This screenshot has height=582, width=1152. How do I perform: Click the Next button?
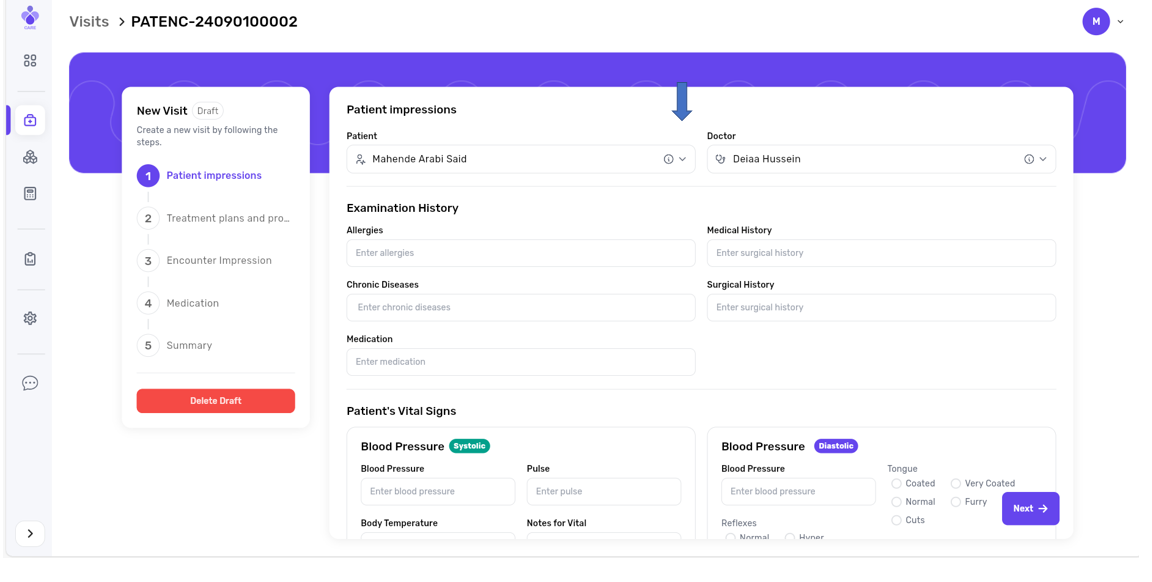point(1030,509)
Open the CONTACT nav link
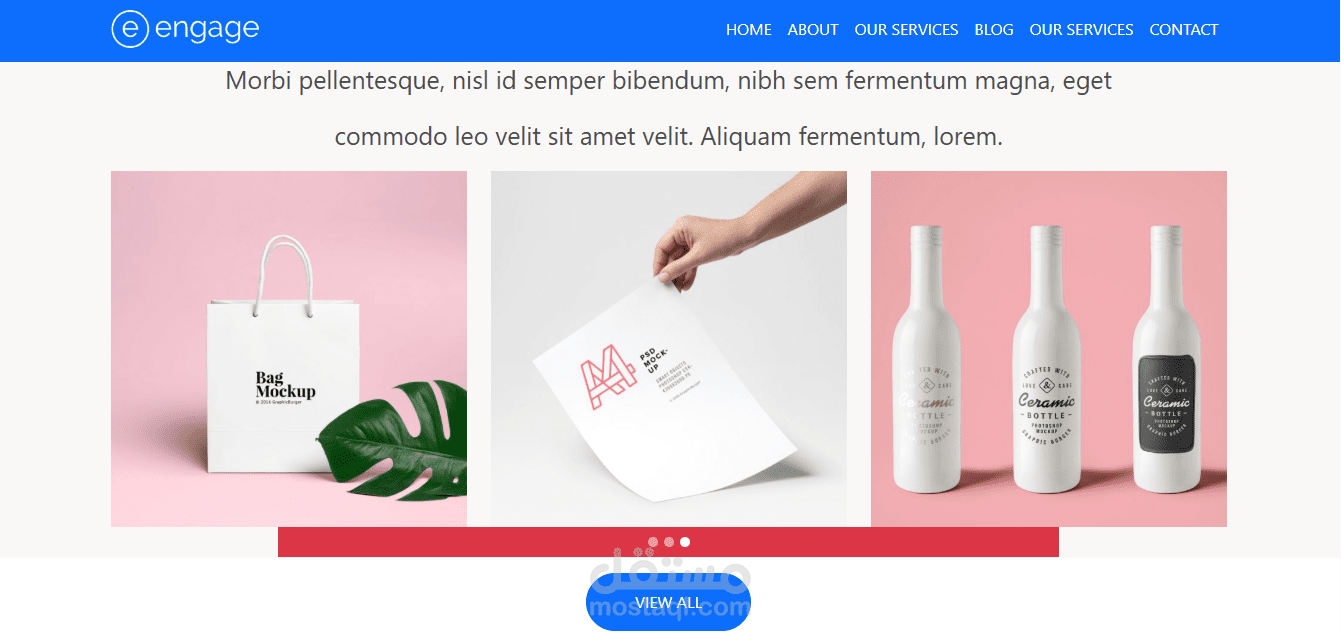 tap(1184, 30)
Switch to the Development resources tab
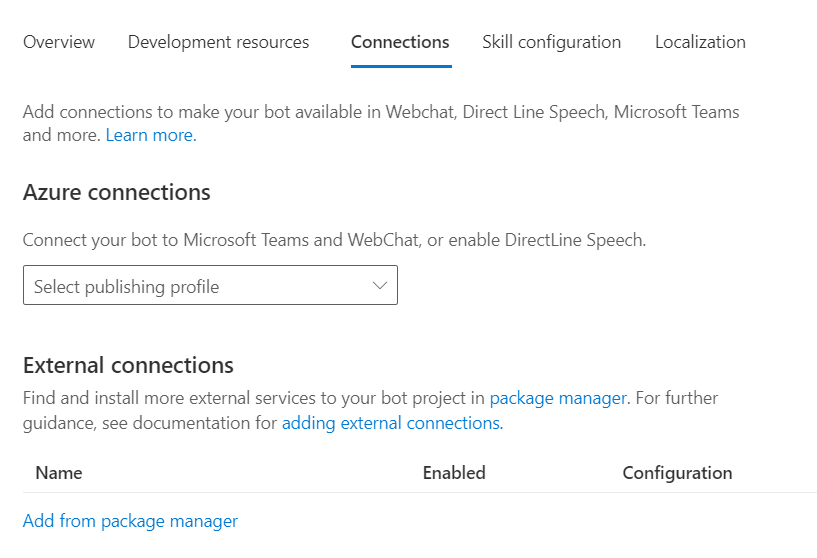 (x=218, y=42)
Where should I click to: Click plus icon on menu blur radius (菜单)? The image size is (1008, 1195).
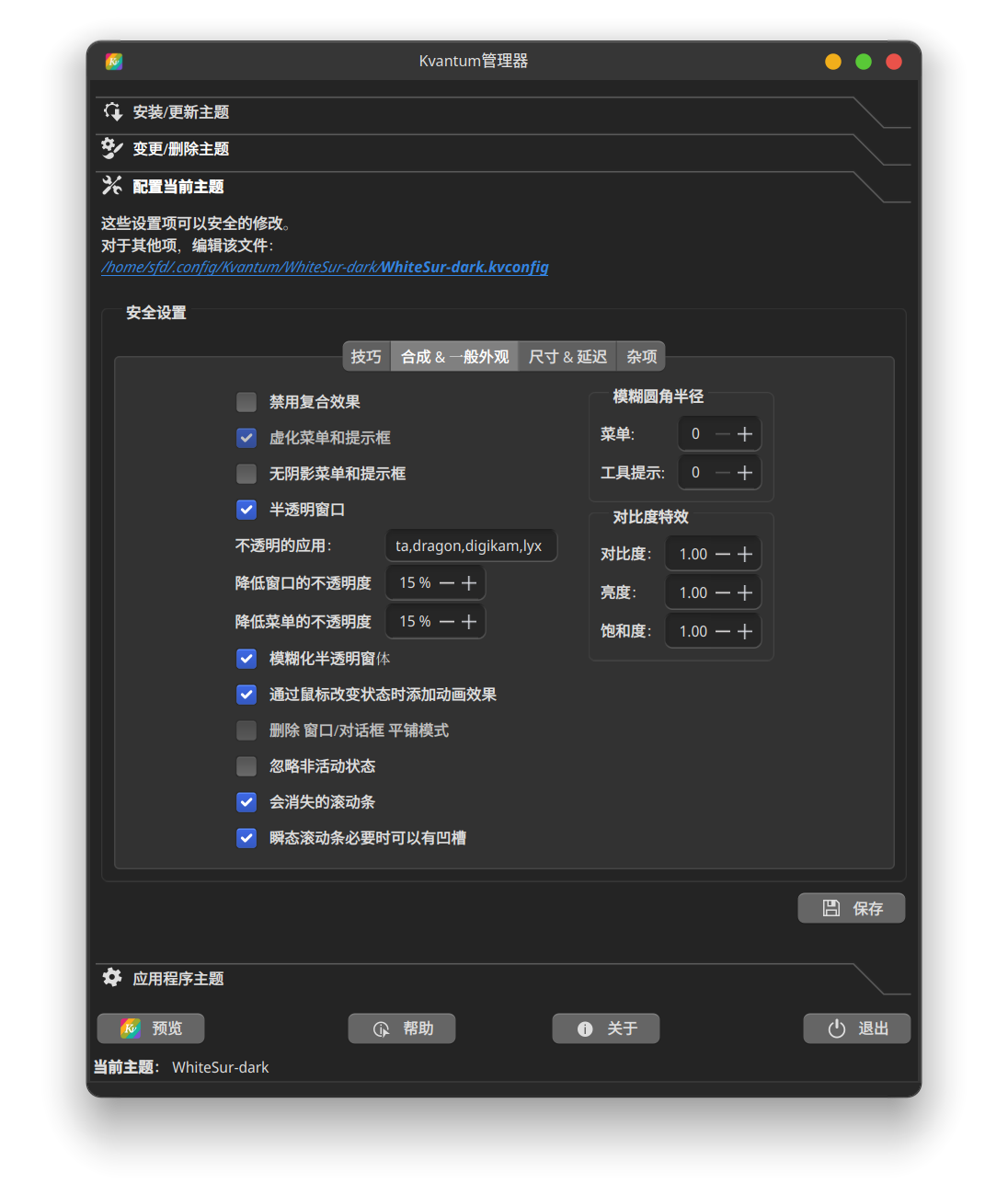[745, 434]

----

**EXERCISE BRIEF:**
Nothing but the records above, exact and without pictures, should appear in the answer.

**RESULT OF THE TASK:**
This screenshot has height=582, width=1152. How do I perform: Click the Next button?
point(1030,509)
Open the CONTACT nav link
 tap(1184, 30)
Switch to the Development resources tab
 (x=218, y=42)
Where should I click to: Click plus icon on menu blur radius (菜单)? The image size is (1008, 1195).
[745, 434]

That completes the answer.